Obviously, financial factors trump most everything else when it comes to how a person selects a college or university for undergraduate or graduate study. But I know that many of my friends' college-age teenagers are looking at the green credentials for the schools they are considering. Things like whether or not the dorms use green energy, the campus impact on water management, the use of technology to extend classes beyond the physical classroom, and whether or not there is smart transportation to help students get around the campus and surrounding environs.
If you are interested in matters of campus operational sustainability, I recommend you consult a list organized and certified by the Association for the Advancement of Sustainability in Higher Education. The STARS ranking, which stands for Sustainability Tracking, Assessment & Rating System, recognizes institutions that have put a high priority on these things. Of course, you have to apply for the rating, so it might not include universities or colleges that simply haven't bothered. But you get the idea.
So far, there 245 schools in the United States and Canada are participating in the STARs rating program. The schools are responsible for submitting data over the course of a year, focused on their activities in several areas: operations, education and research, planning, administration and engagement. The system looks both at internal results as well as how a school performs compared with its peers. So far, 34 of the schools have managed a rating (which come at the Bronze, Silver and Gold levels).
For a deeper understanding of what it takes, consider the example of New York University, which just received a Gold STARS rating. Here are some of the achievements that helped the university earn its rating:
- A self-reported carbon dioxide emissions reduction of more than 40 percent (ahead of target)
- The creation of Climate Action Plan that calls for the school to become carbon neutral by 2040.

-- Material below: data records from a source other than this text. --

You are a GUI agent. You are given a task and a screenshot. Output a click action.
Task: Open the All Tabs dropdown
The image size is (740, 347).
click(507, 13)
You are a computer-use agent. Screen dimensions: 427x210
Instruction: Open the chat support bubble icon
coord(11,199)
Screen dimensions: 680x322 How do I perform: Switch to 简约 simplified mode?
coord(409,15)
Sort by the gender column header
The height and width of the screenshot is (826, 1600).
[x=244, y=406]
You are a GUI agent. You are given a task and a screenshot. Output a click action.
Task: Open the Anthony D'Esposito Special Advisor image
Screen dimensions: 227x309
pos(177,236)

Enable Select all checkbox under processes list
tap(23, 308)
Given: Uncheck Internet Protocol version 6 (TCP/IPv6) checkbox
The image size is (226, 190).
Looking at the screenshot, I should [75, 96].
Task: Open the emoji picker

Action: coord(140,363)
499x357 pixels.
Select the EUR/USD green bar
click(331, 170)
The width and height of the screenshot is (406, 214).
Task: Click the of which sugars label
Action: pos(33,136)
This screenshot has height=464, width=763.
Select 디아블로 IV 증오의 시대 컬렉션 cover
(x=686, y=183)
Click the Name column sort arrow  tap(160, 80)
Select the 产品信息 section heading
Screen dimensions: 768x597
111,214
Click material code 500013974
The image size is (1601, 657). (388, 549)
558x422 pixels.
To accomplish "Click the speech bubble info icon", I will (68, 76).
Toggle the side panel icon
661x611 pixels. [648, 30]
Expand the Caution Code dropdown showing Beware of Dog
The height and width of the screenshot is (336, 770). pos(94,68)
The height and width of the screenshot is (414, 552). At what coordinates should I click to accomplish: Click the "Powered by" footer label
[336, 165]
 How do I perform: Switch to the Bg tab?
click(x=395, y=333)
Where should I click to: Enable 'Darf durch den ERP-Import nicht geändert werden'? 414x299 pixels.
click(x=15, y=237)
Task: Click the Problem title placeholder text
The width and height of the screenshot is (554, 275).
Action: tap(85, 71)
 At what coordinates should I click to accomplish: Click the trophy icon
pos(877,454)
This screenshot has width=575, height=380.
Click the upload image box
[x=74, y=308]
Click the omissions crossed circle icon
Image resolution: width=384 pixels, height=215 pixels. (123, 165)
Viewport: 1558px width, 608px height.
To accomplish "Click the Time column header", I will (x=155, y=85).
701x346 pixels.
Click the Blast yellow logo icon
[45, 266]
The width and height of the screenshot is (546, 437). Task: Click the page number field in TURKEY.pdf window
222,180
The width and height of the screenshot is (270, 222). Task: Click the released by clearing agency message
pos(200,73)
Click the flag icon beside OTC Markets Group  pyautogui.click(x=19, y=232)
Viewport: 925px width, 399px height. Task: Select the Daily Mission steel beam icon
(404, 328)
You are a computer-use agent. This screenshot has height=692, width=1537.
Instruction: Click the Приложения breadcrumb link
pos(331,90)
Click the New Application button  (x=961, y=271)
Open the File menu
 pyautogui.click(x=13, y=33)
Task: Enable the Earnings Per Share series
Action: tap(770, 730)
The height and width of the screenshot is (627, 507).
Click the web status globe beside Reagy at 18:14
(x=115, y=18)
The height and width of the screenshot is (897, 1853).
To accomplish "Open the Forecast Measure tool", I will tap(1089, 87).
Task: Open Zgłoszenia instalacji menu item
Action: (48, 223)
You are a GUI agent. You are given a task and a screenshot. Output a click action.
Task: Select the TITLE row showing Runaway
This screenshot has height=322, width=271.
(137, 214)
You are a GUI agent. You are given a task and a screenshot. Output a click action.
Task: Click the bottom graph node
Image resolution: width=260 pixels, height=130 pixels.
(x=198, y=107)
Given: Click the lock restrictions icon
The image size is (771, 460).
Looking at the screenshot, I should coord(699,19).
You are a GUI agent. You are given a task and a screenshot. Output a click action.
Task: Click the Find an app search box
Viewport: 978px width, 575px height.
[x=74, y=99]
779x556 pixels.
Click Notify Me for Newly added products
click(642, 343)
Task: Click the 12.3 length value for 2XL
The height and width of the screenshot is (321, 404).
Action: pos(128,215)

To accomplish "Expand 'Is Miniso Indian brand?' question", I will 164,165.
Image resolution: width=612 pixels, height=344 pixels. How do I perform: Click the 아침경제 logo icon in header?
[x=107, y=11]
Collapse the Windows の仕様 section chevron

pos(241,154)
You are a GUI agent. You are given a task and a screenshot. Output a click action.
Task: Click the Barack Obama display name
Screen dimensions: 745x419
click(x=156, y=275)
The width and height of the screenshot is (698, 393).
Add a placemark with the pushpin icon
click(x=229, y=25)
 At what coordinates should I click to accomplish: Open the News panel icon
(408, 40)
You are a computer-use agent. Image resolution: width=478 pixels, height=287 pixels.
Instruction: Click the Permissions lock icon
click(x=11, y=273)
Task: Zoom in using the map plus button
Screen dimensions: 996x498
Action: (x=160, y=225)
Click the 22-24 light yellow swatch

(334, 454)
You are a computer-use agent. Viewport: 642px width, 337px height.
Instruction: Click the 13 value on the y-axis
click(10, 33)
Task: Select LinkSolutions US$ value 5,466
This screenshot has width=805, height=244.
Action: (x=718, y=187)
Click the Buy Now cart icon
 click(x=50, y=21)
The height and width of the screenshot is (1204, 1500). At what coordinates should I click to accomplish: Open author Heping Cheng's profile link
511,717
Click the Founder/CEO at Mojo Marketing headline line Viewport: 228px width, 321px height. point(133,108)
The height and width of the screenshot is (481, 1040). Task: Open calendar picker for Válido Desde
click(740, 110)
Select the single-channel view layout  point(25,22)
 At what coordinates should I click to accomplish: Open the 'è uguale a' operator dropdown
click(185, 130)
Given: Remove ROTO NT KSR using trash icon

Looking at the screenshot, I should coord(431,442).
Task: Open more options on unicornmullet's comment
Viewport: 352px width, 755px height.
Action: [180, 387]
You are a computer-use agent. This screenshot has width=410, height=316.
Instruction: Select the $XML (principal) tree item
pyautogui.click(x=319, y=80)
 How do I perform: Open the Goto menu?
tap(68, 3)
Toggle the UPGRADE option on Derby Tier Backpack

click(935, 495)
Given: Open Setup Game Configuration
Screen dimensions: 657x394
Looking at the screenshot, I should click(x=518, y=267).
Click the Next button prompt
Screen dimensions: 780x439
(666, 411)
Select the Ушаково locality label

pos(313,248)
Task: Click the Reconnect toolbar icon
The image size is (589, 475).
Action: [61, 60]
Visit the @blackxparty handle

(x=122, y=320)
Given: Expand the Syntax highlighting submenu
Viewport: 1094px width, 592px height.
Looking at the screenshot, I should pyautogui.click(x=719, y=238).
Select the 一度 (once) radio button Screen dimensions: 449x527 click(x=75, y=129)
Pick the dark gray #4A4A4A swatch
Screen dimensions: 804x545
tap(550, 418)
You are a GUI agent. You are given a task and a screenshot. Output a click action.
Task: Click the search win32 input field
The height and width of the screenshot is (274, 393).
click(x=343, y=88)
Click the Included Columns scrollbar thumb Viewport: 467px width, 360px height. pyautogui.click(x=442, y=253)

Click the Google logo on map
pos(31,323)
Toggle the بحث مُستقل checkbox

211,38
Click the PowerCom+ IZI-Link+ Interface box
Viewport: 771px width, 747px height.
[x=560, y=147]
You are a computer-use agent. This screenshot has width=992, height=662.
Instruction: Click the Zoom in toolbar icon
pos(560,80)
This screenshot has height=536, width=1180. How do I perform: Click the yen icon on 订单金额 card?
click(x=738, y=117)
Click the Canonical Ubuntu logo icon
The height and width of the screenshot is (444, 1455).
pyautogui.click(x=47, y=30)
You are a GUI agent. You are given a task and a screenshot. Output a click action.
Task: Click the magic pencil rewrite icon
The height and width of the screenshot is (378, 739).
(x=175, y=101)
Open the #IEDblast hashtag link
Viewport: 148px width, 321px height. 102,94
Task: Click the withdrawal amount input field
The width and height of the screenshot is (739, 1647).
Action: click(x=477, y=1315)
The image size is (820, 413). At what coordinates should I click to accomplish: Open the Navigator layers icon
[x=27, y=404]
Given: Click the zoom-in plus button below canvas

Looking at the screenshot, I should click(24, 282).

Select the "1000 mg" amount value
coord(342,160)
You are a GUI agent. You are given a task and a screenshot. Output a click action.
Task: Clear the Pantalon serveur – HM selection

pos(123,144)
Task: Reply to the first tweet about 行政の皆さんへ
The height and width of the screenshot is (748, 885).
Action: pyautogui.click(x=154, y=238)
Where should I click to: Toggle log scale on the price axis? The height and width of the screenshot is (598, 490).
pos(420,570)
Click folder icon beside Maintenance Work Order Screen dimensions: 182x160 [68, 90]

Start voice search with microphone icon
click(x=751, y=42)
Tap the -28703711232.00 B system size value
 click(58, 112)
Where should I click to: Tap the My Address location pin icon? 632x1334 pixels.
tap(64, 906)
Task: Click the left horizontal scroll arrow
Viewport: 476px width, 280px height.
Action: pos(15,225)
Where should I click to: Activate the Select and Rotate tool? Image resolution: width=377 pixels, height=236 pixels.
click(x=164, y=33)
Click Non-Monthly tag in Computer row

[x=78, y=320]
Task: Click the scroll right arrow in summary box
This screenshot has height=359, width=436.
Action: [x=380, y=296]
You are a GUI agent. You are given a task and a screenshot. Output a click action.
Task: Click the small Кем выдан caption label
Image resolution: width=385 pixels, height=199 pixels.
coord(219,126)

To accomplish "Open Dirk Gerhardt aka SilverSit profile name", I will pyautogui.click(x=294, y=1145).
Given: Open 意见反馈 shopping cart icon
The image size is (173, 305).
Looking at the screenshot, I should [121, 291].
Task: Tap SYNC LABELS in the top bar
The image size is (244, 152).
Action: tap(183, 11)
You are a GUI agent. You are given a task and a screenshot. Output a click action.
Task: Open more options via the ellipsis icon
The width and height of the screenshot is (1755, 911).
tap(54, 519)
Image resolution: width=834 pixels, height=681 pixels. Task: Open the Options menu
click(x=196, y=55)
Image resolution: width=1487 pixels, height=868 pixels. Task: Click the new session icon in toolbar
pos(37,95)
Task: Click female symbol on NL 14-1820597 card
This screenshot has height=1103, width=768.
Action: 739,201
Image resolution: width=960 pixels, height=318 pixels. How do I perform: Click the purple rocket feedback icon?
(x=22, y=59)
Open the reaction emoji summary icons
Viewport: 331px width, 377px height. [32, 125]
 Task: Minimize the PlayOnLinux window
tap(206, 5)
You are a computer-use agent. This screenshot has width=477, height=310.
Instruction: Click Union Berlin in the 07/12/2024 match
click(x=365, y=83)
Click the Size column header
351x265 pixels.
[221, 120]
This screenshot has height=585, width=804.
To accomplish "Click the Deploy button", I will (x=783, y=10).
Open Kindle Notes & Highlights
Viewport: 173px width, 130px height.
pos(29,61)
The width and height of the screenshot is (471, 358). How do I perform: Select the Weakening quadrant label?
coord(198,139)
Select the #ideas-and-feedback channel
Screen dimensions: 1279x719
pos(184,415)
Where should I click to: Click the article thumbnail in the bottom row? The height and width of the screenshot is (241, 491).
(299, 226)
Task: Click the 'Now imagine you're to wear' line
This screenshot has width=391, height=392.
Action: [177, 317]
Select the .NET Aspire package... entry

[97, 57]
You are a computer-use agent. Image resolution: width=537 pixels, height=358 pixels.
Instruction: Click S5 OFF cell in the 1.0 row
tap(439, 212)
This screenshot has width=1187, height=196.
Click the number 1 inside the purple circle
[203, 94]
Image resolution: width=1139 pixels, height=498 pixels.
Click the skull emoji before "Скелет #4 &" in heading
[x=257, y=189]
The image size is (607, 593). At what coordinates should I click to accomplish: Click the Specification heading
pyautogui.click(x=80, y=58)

- The renovation of its cogeneration plant, which produces twice the power of the old technology, while reducing greenhouse gas emissions by 23 percent. The upgrade could help the university save up to $8 million annually.
- A program to encourage local, organic or fair trade certifications for the food served in NYU dining halls and catered events. Right now, approximately one-third of all food expenditures are from items sourced within 250 miles of the campus.
- A bus fleet upgrade that is replacing diesel models with hybrid electric ones.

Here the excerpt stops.